Popfilter’s Foreign Flick of the Week

In  which Stephanie Reviews a Film from Notmerica

France’s

The Past

 

My last review of a foreign film, and this article’s debut, was of Kung Fu Hustle. I picked that movie for this feature’s first ever because I felt that it flew in the face of the stereotypes so commonly associated with foreign movies (boring, overly artsy, etc.) This week, it seems only fitting that I review a movie that may be guilty of these stereotypes, but I think that is worth the watch none the less. The Past by Ashgar Farhadi is a perfect example and hails from a county that may be directly responsible for the existence of those stereotypes, Le France.

Every French stereotype, conveniently located in one photo.

This film tells the story of an Iranian man who returns to Paris to his French wife, Bérénice, and her two daughters when she asks him to come back to finalize the divorce. She plans on marrying Samir, who has his own baggage in the form of a son and a wife in a coma induced by an attempted suicide. (Side note: is polygamy legal in France? What’s the deal here? How can this dude get remarried if his first wife is still alive? Please leave a comment if you have any insights.) This should seem familiar to those of you who listen to our podcast, as the friends reviewed this movie a few weeks ago.

Our television, music, and movie “experts” with what appears to be a glass of radioactive sludge on the rocks.

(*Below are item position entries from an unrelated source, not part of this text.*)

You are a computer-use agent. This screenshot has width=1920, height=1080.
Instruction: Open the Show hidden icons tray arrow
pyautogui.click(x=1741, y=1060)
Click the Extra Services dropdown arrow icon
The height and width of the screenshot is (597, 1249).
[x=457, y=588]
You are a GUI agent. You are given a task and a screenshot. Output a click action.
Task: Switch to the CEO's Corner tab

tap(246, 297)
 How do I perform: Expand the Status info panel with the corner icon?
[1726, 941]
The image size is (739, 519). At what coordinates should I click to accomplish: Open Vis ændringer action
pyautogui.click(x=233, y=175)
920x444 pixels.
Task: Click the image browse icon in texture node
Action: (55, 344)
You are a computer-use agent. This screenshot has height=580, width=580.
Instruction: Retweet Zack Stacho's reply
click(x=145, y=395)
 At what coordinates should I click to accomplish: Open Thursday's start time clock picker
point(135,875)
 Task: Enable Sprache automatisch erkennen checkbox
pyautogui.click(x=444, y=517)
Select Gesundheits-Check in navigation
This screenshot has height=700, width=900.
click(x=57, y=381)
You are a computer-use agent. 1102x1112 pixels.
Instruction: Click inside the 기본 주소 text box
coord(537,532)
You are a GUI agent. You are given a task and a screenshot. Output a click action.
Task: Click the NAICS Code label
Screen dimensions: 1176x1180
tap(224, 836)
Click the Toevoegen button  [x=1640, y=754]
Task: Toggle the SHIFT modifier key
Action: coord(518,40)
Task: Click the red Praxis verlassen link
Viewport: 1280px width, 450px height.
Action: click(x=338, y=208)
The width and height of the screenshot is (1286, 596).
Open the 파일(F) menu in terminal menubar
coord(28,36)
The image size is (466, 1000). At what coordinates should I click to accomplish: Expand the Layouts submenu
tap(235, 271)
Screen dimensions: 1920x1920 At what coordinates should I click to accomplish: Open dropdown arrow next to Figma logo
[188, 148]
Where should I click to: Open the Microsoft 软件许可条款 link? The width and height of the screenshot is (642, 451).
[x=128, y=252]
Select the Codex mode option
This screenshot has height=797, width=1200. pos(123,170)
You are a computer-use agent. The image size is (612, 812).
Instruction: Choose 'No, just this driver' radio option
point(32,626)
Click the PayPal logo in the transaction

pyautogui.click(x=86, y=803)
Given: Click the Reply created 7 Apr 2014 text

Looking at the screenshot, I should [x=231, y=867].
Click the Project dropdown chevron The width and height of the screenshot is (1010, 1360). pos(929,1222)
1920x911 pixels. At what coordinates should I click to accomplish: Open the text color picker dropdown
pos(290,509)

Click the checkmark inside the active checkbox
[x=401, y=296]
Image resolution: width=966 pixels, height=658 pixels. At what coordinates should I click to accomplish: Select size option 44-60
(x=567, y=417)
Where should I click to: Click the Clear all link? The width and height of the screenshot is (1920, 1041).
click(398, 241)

Ryan Haley described this movie better than I could when he said that this film takes a while to “soap up.” That means that the film gets about a third of the way through before the audience can grasp at the processes that make this flick so poignant. But that doesn’t mean it’s slow paced, it just that the characters need time to arrive at what’s really going on. It starts off by showing how  desperate every character in the film is for a new beginning, and the first third of the film sets its sights on showing the viewer the potential future they pine for so desperately. In one of the opening scenes, Bérénice picks up her soon to be ex husband from the airport. There is a casual, cool back and forth between the two, as if they have put the past behind them and are both ready to move on. But then the tone switches when Bérénice attempts to enlist Ahmad’s help in solving a problem she is having with her teenage daughter, Lucie, who is failing to jump on board with the new life her mother is carving out for herself.

After this first hint of their being an issue with someone from Ahmad’s past, there is an ever so slight shift, and the tension level gets ratcheted up a notch. The roots of all the potential conflicts lie in the past. And that’s kinda the point. The whole film revolves around the slow reveal that the past never stays in the past and is intricately connected to the present and the future; there is no such thing as a fresh start. The film painstakingly takes the time to create connections between the former and the present that it took me a few days to realize how good it was. The father in my past the movie becomes, the better I think it is. This movie is a simmerer. And yes, it is totally  an artsy fartsy French film. But they way it treats drama–the way it doesn’t manipulate the audience into feeling something super specific by featuring a scene with a over wrought confession of love, the death of a much loved character, or an overly evil villian allows audiences to make up their own minds about how they feel about what is going on. That means when the viewer finds out that (SPOILER ALERT) the girl in who works for Samir played a part in his wife’s attempted suicide, she isn’t portrayed as some monster, just someone who made a very bad error in judgement for reasons the audience can see. Now, I’m all for well placed manipulative scenes in film:

Like this one from The Shawshank Redemption.

Or this one from Harry Potter and the Deathly Hallows.

 

…but this movie has a lot of respect for its audience, and doesn’t feel like it needs to tell them who to have empathy for or who to hate. Ultimately, I think that is how a movie comes to be defined as “artsy fartsy,”  and it deals with the question, “how much does a film trust its audience?” Asgar Farhadi trusts you to have your own feelings when you watch his movie about how the past invariably interrupts present plans. It’s within you as the the audience member to live up to that trust.